One Night Only is a series of professional wrestling events held by Impact Wrestling (formally known as Total Nonstop Action (TNA) Wrestling, and briefly rebranded to Global Force Wrestling) in 2017.

One Night Only: Live!

One Night Only: Live! was a professional wrestling pay-per-view (PPV) event produced by Total Nonstop Action Wrestling (TNA). It took place on January 6, 2017, at the Impact Zone in Universal Studios in Orlando, Florida.

 TNA X Division Championship match

Joker's Wild 2017

One Night Only: Joker's Wild 2017 was a professional wrestling pay-per-view (PPV) event produced by Total Nonstop Action Wrestling (TNA). The tournament consists of tag team matches in which the partners are randomly drawn in a lottery, with the winning teams advancing to the main event battle royal, for a grand prize of $100,000. It aired on February 10, 2017, from the Impact Zone in Universal Studios in Orlando, Florida.

 Gauntlet Battle Royal

Rivals 2017

One Night Only: Rivals 2017 was a professional wrestling pay-per-view (PPV) event produced by Total Nonstop Action Wrestling (TNA). The event includes wrestlers with current and past rivalries facing-off with one another in matches. The event featured the return of Angelina Love. It was the final event produced under the TNA Wrestling brand.

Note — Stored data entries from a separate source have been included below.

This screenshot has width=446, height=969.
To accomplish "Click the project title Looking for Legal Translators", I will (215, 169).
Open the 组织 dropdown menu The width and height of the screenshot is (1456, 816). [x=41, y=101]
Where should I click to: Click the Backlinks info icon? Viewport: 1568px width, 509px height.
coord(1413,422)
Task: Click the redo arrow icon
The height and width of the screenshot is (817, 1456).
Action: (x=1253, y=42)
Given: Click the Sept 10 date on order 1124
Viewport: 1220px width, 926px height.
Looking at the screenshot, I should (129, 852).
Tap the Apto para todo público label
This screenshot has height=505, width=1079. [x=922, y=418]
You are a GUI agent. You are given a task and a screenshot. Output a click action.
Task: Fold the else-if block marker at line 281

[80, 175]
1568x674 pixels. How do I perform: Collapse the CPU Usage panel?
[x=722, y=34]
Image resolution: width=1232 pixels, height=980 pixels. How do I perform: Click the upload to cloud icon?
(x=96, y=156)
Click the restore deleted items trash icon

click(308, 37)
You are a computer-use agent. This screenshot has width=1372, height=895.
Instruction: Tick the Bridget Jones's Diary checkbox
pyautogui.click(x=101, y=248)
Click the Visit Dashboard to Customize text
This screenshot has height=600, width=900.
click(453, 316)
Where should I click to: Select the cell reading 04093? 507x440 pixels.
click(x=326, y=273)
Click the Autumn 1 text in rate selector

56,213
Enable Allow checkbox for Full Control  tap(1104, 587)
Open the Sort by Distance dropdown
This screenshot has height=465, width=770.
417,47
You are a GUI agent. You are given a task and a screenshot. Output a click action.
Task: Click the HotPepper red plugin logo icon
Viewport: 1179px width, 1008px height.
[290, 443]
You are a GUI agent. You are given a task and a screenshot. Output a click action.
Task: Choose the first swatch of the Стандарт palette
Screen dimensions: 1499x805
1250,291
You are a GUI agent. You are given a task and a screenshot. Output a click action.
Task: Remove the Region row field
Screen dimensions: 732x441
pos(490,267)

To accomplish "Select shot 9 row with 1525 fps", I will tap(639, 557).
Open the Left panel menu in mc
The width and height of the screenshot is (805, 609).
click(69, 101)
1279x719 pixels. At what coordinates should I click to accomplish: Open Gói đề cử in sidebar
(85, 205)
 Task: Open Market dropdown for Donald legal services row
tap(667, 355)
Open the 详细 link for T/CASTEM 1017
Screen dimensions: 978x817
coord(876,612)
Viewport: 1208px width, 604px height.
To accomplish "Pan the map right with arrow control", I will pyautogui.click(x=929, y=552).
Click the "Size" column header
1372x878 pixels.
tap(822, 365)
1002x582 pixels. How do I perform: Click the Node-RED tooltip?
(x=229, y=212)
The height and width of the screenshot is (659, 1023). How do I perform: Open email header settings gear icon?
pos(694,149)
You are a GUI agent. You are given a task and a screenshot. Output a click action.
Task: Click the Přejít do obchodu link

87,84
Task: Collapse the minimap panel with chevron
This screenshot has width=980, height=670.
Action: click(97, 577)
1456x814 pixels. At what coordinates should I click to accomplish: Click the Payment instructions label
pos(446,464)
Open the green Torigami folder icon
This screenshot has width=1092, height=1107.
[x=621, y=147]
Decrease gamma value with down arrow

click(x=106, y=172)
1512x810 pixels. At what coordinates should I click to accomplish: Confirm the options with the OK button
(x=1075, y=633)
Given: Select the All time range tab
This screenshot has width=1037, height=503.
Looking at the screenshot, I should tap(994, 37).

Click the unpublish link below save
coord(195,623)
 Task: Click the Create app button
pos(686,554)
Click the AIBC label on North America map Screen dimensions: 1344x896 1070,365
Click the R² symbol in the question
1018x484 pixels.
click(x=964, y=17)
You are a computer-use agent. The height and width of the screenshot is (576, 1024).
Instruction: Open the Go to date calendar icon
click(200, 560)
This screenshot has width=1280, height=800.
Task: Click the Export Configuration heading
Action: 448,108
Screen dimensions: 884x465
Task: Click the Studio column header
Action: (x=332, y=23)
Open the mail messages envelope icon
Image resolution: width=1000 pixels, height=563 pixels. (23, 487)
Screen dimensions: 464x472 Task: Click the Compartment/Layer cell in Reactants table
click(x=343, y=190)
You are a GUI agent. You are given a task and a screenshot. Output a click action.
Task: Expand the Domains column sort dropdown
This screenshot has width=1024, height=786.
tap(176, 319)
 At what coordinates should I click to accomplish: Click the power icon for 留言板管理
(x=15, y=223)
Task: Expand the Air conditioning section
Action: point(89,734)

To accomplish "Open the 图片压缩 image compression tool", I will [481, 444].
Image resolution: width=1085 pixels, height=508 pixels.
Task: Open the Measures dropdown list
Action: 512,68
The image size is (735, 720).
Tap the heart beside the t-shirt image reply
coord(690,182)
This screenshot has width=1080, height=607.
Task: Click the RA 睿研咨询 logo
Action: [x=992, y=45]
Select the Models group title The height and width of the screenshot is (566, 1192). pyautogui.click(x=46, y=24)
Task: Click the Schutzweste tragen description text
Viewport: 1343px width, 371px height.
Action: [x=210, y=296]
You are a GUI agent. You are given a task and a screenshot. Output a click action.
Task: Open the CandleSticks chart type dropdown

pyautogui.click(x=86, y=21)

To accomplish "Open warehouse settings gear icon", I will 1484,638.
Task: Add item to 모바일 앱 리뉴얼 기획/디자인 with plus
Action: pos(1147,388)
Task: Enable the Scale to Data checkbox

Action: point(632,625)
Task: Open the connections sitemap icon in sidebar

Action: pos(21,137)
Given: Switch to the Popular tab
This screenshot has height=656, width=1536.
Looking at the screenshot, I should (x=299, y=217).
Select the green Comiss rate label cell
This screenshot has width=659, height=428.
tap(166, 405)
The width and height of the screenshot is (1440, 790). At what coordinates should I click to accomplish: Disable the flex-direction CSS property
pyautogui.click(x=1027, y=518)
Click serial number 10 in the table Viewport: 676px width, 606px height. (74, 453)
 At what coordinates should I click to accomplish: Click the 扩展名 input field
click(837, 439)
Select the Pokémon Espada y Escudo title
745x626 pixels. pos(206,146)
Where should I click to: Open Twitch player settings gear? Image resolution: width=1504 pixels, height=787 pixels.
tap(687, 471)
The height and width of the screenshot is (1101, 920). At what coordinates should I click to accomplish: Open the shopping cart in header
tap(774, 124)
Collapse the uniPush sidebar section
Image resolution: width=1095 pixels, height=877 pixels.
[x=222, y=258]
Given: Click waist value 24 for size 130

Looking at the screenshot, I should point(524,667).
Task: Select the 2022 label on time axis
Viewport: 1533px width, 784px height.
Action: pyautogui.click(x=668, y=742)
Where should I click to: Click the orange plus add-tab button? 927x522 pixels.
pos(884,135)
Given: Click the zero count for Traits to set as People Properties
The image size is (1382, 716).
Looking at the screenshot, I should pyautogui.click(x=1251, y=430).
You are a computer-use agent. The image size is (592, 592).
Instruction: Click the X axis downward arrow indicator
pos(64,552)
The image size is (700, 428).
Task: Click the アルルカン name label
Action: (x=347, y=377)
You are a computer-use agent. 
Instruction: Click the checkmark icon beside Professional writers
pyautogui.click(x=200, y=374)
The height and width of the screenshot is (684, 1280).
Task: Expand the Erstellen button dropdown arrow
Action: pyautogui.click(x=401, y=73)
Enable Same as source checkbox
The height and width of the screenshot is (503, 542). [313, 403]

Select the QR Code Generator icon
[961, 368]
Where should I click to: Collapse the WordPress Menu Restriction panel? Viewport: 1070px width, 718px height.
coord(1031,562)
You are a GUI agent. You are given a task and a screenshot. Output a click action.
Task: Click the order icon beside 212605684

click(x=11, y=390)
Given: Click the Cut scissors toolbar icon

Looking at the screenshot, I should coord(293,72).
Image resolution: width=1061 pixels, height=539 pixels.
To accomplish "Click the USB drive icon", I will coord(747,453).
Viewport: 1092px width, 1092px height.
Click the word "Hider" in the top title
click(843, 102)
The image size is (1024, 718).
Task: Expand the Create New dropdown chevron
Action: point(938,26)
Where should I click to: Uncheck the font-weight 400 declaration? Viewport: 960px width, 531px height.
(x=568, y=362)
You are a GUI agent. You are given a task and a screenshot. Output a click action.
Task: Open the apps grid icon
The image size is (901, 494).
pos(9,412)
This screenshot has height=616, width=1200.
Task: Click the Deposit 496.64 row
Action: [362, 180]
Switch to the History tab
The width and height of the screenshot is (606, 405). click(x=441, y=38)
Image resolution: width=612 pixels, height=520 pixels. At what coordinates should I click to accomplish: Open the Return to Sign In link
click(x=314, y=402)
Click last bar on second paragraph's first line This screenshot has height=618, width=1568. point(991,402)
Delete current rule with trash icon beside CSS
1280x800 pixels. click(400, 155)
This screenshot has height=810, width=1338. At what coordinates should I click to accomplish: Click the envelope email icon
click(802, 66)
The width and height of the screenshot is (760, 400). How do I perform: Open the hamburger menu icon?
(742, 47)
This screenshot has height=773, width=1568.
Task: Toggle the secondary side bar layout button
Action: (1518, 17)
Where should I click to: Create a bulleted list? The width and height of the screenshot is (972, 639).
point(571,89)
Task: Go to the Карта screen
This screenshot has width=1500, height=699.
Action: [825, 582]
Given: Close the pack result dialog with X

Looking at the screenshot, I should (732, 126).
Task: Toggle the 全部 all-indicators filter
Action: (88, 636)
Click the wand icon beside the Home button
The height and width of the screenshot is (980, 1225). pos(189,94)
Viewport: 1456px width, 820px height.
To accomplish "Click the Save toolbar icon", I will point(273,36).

Victory Road – Knockouts Knockdown

One Night Only: Victory Road – Knockouts Knockdown was a professional wrestling pay-per-view (PPV) event produced by Impact Wrestling, where a series of matches are held, featuring eight Knockouts going up against eight independent wrestlers. The winner of these matches would advance to a four-on-four tag team match at the end of the night, with the last Knockout standing receiving an Impact Wrestling contract. Matches were filmed on March 3–4, 2017, from the Impact Zone in Universal Studios in Orlando, Florida.

Turning Point 2017

One Night Only: Turning Point 2017 was a professional wrestling pay-per-view (PPV) event produced by Impact Wrestling, matches were filmed on April 22, 2017, from the Impact Zone in Universal Studios in Orlando, Florida.

No Surrender 2017

One Night Only: No Surrender 2017 was a professional wrestling pay-per-view (PPV) event produced by Impact Wrestling, matches were filmed on April 23, 2017, from the Impact Zone in Universal Studios in Orlando, Florida.

GFW Amped Anthology

GFW Amped Anthology – Part 1

One Night Only: GFW Amped Anthology – Part 1 was produced by Global Force Wrestling (GFW) and consists of matches that were taped for what would have been GFW's television series, Amped. The matches were filmed on July 24, 2015, from the Orleans Arena in Paradise, Nevada.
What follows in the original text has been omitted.